De International Road Transport Union (IRU), die de taxi's vertegenwoordigt, is verheugd over de goedkeuring van deze richtlijn over platformwerk door het Europees Parlement. Deze cruciale wetgeving reguleert praktijken van de zogenaamde "gig-economy"- in de hele EU en is nu in haar eindfase geraakt om wet te worden met de aanstaande goedkeuring door de Raad.
Er is een langdurig onderhandelingsproces vorafgegaan, met veel tekstherzieningen. De definitieve versie zal niet alle zelfstandigen bij platformwerk automatisch herclassificeren als werknemers.
Een evenwichtige oplossing waarbij rekening gehouden wordt met de nationale eigenheden.
De richtlijn voorziet wel een wettelijk vermoeden van statuut van werknemer voor de platformwerknemers en biedt meer bescherming tegen oneerlijke arbeidspraktijken in de gig-economie.
De criteria voor herclassificatie en de bijbehorende juridische en administratieve procedures zullen op nationaal niveau worden bepaald en wettelijk worden vastgelegd.
Hoewel de richtlijn niet helemaal voldoet aan de wensen van de sector die duidelijke EU-brede criteria vroeg, kan men toch leven met de tekst. Het is van cruciaal belang om criteria te hebben om na te gaan of er een ondergeschikt verband bestaat en een hiërarchische controle van het werk is. Alleen op die manier kan men het statuut van de werker evalueren en rechtszekerheid bieden aan de KMO's en zelfstandigen.

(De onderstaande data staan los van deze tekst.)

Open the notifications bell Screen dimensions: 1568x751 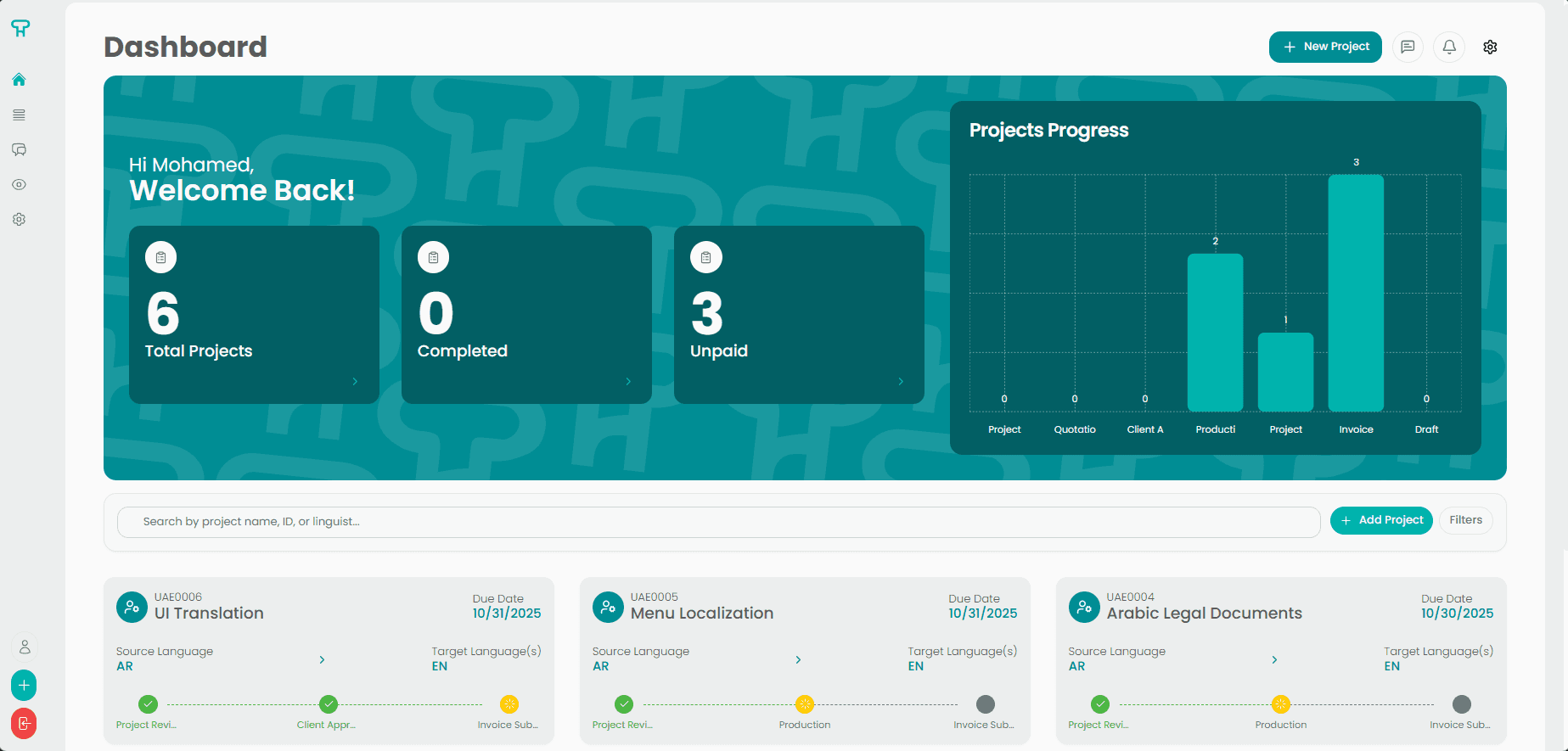(1449, 47)
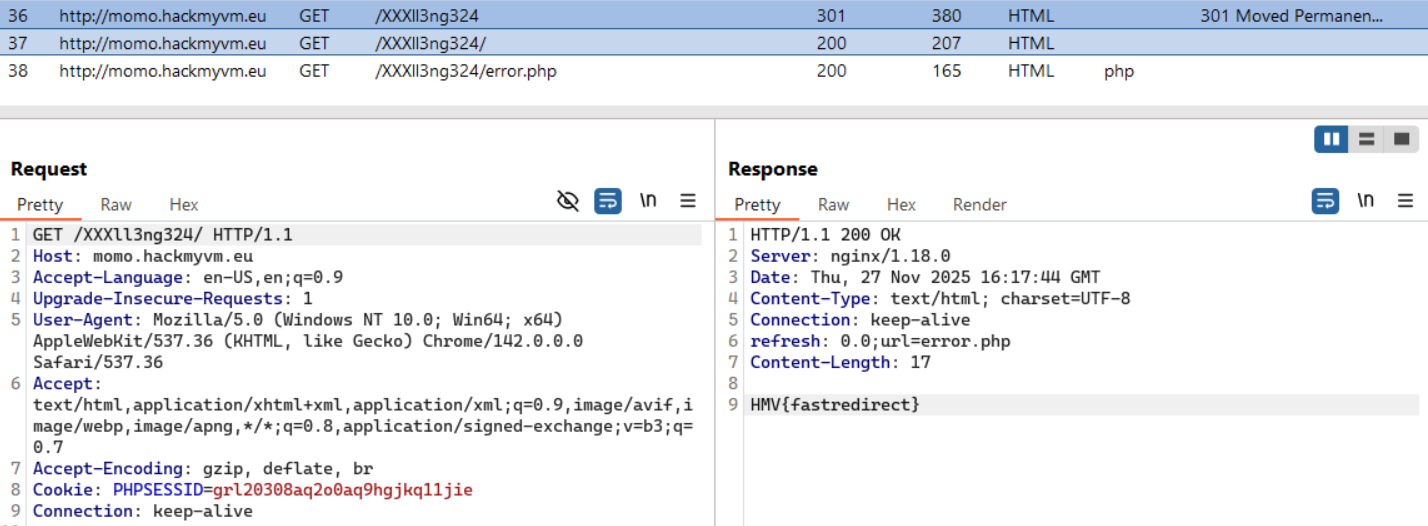This screenshot has height=526, width=1428.
Task: Switch to Render tab in Response panel
Action: click(979, 205)
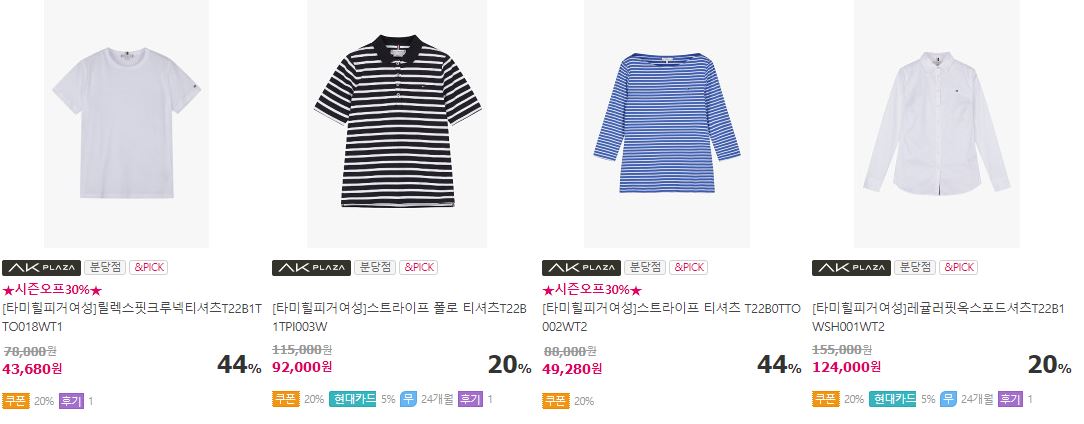
Task: Click the &PICK tag under the Oxford shirt
Action: tap(957, 268)
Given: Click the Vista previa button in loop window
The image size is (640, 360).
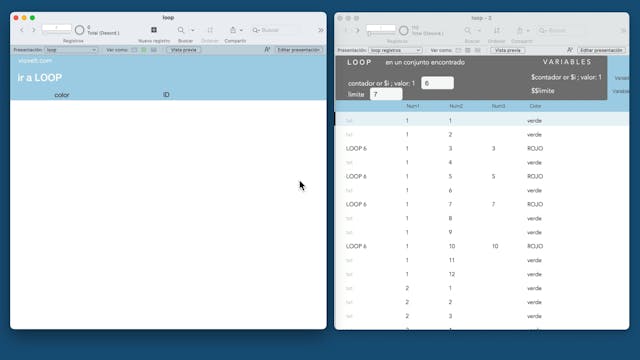Looking at the screenshot, I should [184, 50].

Er zijn met andere woorden vanaf het begin nog aanvullende criteria nodig om een volledige beoordeling mogelijk te maken. We verwachten dat deze verduidelijking op nationaal niveau zal plaatsvinden, aangezien het helaas op EU-niveau is gebeurd.
Bovendien is het voor onze leden die met echte platforms werken belangrijk dat hun partners de wettelijke mogelijkheid behouden om zelfstandige professionals in dienst te nemen, vooral gezien het aanzienlijk tekort aan arbeidskrachten. Doordat de richtlijn de nadruk legt op nationale wetgeving, collectieve arbeidsovereenkomsten en jurisprudentie, kunnen lidstaten hun nationale criteria afstemmen op lokale omstandigheden.
Richtlijn erkent verschillen
De richtlijn erkent de verschillen tussen traditionele taxidiensten en digitale arbeidsplatforms.
Traditionele taxidiensten opereren binnen een sterk gereguleerd kader, waarbij chauffeurs vaak als zelfstandige of wekende vennoot van kleine bedrijven werken.
In tegenstelling tot de groetere ritbemidelingsplatforms, fungeren taxicentrales meestal als tussenpersonen die niet de volledige controle over prijzen of werkprestaties hebben; dat betekent dat ze logischerwijs zijn vrijgesteld van het wettelijke vermoeden van een dienstverband.
De economie van de EU heeft zich in het verleden ontwikkeld tot een mix van traditionele tewerkstelling en zelfstandige arbeid, met respect voor elk hun eigen sociale en fiscale regels. "We gaan dit model niet verwerpen omdat sommige nieuwkomers op de markt zich niet aan de regels houden.... het zijn net deze nieuwkomers die de bestaande regelgevingskaders moeten omarmen", aldus Raluca Marian, verantwoordelijke van IRU voor de EU lobbying.
"Bovendien erkent deze richtlijn het bestaan van traditionele taxicentrales, waardoor deze voor het eerst worden onderscheiden van de gig- economie. En dat is een belangrijk pluspunt."
Volgende stappen
De richtlijn moet nu formeel worden goedgekeurd door de Raad. Zodra de richtlijn is aangenomen, moeten de lidstaten deze binnen de 2 jaar omzetten in nationale wetgeving, wat een belangrijke stap voorwaarts betekent in de regulering van de gig economy in Europa.